Written instruction 1
In the records below, transcribe the lines from the one containing "หน้าแรก (26, 24)" through the one containing "แปลงลิตรเป็นถ้วย (50, 2073)", both included, and nothing else.

—————

Gosh, it's already the last regular season game of the year for the Bears. LIke every college football season,this season has really flown by. Fortunately, the Bears have locked up bowl eligibility and will be playing at least one more game this season, so all is not lost.
This evening though, the Bears face the Sun Devils, a team with a similar 6-5 record, but one whose season trajectory is far different from the Bears. Cal is 2-1 over the last three games, having dropped a close battle to 9th ranked Stanford last weekend. ASU on the other hand, have dropped three in a row to teams they've all been favored to beat, in most cases by double-digit margins. Things are heated for both fan bases, but the Sun Devils are scrambling to find an answer to their recent woes.
In my Big Game Recap, I stated that this game against the Sun Devils is huge for the Bears in validating that this team truly has shown growth over the course of this season. This year has been all about making strides, and showing themselves as well as their fanbase that they've turned the corner, ready to make a statement in years to come.
Recent performances would indicate that this has been the case, but a loss to the Sun Devils would only affirm the increasing negativity surrounding the direction of the program. A talented group of players who are incapable of winning consistently in the conference, most specifically on the road.
To be blunt, this game is a statement game for the Bears. Win and you've got a lot of positivity going into bowl preparation and for next season. Lose, and well, you have to think it's more or less the same doses of mediocrity.
The game's only a few hours away, so I'll make my keys to the game pretty brief.
Protect the Ball
Ball protection is key in any football game. But the Sun Devils defense lives and dies by turnovers. On the season, ASU has 28 turnovers, second in the conference and lead the conference in overall turnover margin.
However, in their last three losses, the Sun Devils have only forced three turnovers, meanwhile exposing their defense for being incredibly mediocre in some regards, and porous in others. ASU was giving up 381 yards per game in their first 8 games of the season, which is hardly an impressive number. During their three game slide however, they allowed a whopping 515.7 yards per game.
This is an athletic ASU front seven, and they can be physical and vicious. They can also be undisciplined and miss tackles. If the Bears can protect the football, forcing ASU to get stops by limiting yardage and drives, then odds are the Bears will get their chances to move the ball.
Find Mismatches in the Secondary
There's no gentle way to put it. ASU's secondary is bad. They allow 274 yards per game through the air, which is 108th out of 120 teams in FBS football. Having lost their best starting cornerback in Omar Bolden already put ASU behind the eight ball, but ASU's secondary has been pretty generous all season.
Again like the rest of their defense, the Sun Devils are a ball hawking group, notching a respectable 13 interceptions on the year, but like we've seen, when they're not forcing turnovers, this group looks very ordinary.

—————

Written instruction 2
Reproduce the stretch of the game preview above from "This is an athletic" through "looks very ordinary." word for word.

—————

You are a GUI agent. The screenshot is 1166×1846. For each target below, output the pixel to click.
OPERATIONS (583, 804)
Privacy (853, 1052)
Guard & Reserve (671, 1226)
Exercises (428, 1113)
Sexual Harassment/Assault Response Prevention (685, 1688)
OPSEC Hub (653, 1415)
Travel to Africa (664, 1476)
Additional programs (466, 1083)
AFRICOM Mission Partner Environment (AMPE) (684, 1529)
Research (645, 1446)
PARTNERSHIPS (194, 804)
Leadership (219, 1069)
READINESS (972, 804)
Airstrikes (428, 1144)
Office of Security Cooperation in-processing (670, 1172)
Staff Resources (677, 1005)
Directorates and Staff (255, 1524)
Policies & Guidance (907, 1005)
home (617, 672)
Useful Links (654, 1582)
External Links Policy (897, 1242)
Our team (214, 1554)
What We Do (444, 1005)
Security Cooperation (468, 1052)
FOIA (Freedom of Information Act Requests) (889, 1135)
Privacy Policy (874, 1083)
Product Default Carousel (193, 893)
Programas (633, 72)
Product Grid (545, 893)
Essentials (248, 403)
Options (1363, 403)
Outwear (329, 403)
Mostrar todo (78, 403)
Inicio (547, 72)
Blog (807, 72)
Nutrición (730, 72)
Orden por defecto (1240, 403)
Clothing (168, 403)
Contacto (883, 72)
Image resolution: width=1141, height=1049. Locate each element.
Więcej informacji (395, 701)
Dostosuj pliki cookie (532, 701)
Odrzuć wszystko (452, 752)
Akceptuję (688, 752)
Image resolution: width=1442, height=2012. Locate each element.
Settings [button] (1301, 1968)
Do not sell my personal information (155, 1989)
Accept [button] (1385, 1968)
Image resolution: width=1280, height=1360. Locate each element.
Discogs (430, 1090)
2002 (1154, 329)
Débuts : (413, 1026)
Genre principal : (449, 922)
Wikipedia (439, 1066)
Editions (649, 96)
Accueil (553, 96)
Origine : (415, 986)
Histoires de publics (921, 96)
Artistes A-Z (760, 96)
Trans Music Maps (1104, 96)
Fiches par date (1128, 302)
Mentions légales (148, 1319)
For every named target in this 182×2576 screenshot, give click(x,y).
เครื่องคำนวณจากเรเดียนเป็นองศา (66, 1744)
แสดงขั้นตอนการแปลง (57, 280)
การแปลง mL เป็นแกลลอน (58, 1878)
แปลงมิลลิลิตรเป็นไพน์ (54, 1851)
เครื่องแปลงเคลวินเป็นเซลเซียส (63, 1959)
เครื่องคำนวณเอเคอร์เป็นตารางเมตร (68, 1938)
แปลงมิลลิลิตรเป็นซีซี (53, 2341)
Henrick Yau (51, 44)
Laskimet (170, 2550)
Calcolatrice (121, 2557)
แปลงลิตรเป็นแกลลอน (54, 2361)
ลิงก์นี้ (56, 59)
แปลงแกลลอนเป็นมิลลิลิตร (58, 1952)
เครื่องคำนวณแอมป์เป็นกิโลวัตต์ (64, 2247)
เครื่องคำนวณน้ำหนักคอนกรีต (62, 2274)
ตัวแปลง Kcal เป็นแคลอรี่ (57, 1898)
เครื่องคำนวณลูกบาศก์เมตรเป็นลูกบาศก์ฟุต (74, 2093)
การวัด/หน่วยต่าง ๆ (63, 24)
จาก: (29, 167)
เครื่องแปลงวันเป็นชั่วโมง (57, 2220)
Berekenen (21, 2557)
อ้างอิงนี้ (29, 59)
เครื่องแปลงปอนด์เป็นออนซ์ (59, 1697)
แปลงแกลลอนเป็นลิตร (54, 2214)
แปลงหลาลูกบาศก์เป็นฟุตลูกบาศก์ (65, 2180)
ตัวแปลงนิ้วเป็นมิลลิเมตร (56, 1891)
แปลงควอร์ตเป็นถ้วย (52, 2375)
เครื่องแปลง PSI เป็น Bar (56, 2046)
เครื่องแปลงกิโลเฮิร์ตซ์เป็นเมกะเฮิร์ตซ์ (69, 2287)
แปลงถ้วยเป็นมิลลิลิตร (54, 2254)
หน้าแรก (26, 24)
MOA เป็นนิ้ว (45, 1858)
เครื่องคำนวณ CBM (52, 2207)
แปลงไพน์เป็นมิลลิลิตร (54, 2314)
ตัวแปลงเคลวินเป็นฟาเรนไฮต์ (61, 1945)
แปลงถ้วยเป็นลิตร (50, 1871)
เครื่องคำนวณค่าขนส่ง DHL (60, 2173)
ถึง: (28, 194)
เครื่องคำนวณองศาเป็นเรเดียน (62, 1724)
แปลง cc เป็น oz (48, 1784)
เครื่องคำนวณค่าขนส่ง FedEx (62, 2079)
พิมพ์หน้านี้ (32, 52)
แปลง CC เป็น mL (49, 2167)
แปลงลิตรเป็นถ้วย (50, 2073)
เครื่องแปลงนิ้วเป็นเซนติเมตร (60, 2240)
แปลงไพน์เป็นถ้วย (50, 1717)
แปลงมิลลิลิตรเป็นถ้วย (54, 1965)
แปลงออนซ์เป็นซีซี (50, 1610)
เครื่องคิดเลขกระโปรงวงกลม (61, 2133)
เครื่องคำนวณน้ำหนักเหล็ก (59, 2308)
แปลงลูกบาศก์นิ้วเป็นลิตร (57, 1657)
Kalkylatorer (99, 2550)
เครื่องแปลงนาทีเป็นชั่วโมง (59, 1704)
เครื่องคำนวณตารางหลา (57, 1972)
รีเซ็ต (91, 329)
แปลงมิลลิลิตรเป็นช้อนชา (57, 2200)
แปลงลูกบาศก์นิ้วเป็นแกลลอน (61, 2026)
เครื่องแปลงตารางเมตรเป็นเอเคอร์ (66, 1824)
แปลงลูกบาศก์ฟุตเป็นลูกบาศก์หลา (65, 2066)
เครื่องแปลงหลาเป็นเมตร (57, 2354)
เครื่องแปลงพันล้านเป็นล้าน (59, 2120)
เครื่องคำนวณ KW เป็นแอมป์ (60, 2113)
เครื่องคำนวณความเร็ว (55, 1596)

—————

Solution 1
หน้าแรก (26, 24)
MOA เป็นนิ้ว (45, 1858)
เครื่องคำนวณ CBM (52, 2207)
แปลงไพน์เป็นมิลลิลิตร (54, 2314)
ตัวแปลงเคลวินเป็นฟาเรนไฮต์ (61, 1945)
แปลงถ้วยเป็นลิตร (50, 1871)
เครื่องคำนวณค่าขนส่ง DHL (60, 2173)
ถึง: (28, 194)
เครื่องคำนวณองศาเป็นเรเดียน (62, 1724)
แปลง cc เป็น oz (48, 1784)
เครื่องคำนวณค่าขนส่ง FedEx (62, 2079)
พิมพ์หน้านี้ (32, 52)
แปลง CC เป็น mL (49, 2167)
แปลงลิตรเป็นถ้วย (50, 2073)

Solution 2
This is an athletic ASU front seven, and they can be physical and vicious. They can also be undisciplined and miss tackles. If the Bears can protect the football, forcing ASU to get stops by limiting yardage and drives, then odds are the Bears will get their chances to move the ball.
Find Mismatches in the Secondary
There's no gentle way to put it. ASU's secondary is bad. They allow 274 yards per game through the air, which is 108th out of 120 teams in FBS football. Having lost their best starting cornerback in Omar Bolden already put ASU behind the eight ball, but ASU's secondary has been pretty generous all season.
Again like the rest of their defense, the Sun Devils are a ball hawking group, notching a respectable 13 interceptions on the year, but like we've seen, when they're not forcing turnovers, this group looks very ordinary.